The Three Commitments to what you do

three commitments to achieve results

Harvest what you sow

Always do your best. What you plant now, you will harvest later

In my recent posts, I talk about protecting your time and understanding that multi-tasking is a lie. This piece of writing will talk about the the three commitments everyone must take in order to achieve results.

First, you must assume the mentality of a student seeking mastery. Mastery is the commitment to becoming your best, so to achieve results you must accept that there needs to be massive effort that excellence needs. Second, you must seek the best way of doing things. Nothing is more madenning than doing the same thing over and over again and expecting different results. There is no use in becoming efficient at what you are doing, when you are not doing the right thing. It is more important to be effective and do things that matter than do something really good that does not matter. Last, accept ownership of everything that happens. If you feel responsible for everything that happens to you, you will get off your normal routine to try to change this. One of the biggest mistakes of a person in a team is to adopt a “It wasn’t my responsibility” mentality, when that person could have intervened.

Follow these, and you stand a really good chance to be the very best that no one ever was.

Student seeking Mastery

I fear not the man who has practiced 10,000 kicks once, but I fear the man who has practiced one kick 10,000 times.

In 1993, Anders Ericsson published “The Role of Deliberate Practice in the Acquisition of Expert Performance” in the journal Psychological Review.

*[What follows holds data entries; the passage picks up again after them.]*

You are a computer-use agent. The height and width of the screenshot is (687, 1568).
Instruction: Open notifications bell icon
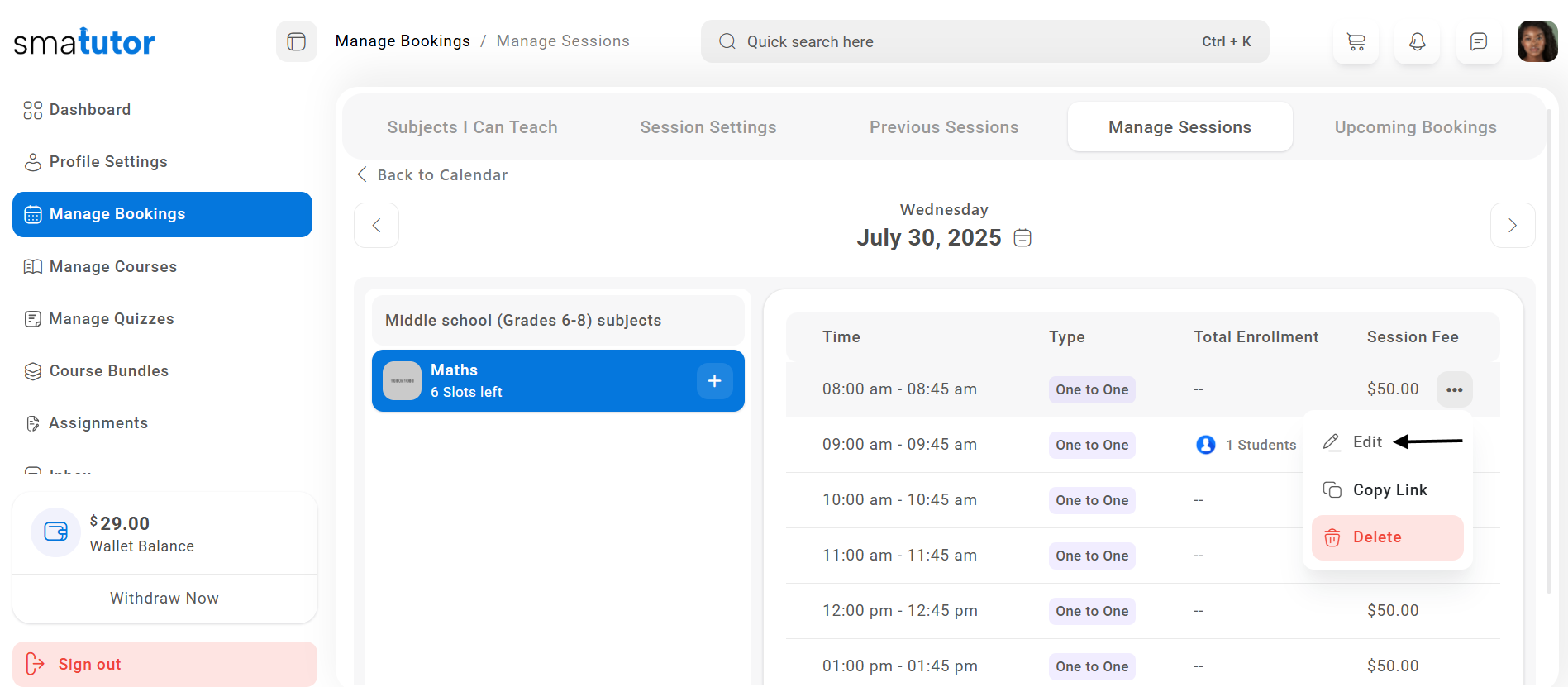click(x=1417, y=41)
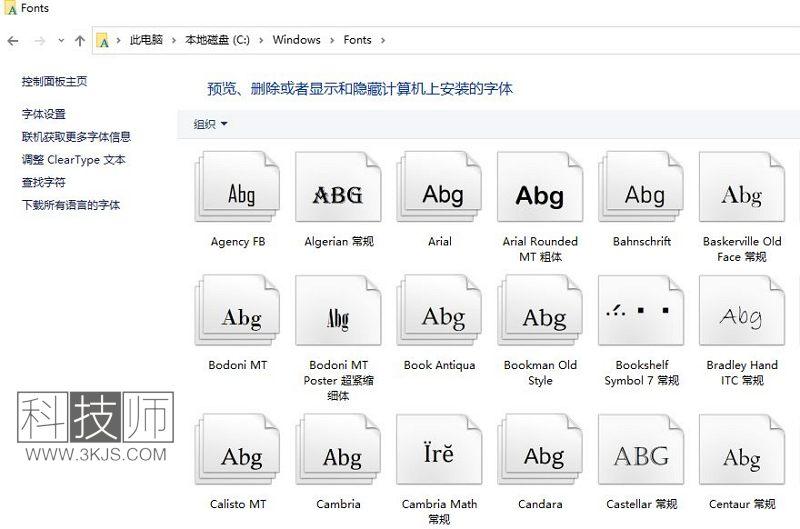Viewport: 800px width, 529px height.
Task: Open the Agency FB font icon
Action: [238, 193]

As the benchmark for understanding mastery, he debunked that extraordinary people were naturally gifted. His research found that deliberate practice over the course of years in elite performers made them elite in their fields. Many of these performers complete their journey in 10 years, do the maths and work on it four hours a day - if you are working 8 hours a day, you’ll have it mastered in 5.  Time spent on what you are trying to master is correlated with hours invested. Michaelangelo once said “If the people knew how hard I had to work to gain my mastery, it wouldn’t seem so wonderfull at al”. What he talks about is completely obvious to us all, and we still talk to ourselves saying “Wow, that’s too hard”.  In my previous post, I talked about blocking your time, dedicate those 4 hours a day to testing and you will become a master.

When you are testing, you follow instructions from your test manager. Understand that following instructions won’t get you to mastery any more than trying to get to the moon with a car. Testing is science, it is about learning: Take things apart, question how they work, question why they work in that way, put them together in different ways, get a second opinion.

Do Not Restrict yourself to being a steward of what you have been taught, APPLY what you know.

Early in my career as a tester, and I’m sure it applies to you too, you have reinvented test plans, ideas, techniques and documents. To be honest, at the time they weren’t that good, and that’s completely acceptable. Don’t settle for what you already have, there’s always something to be improved.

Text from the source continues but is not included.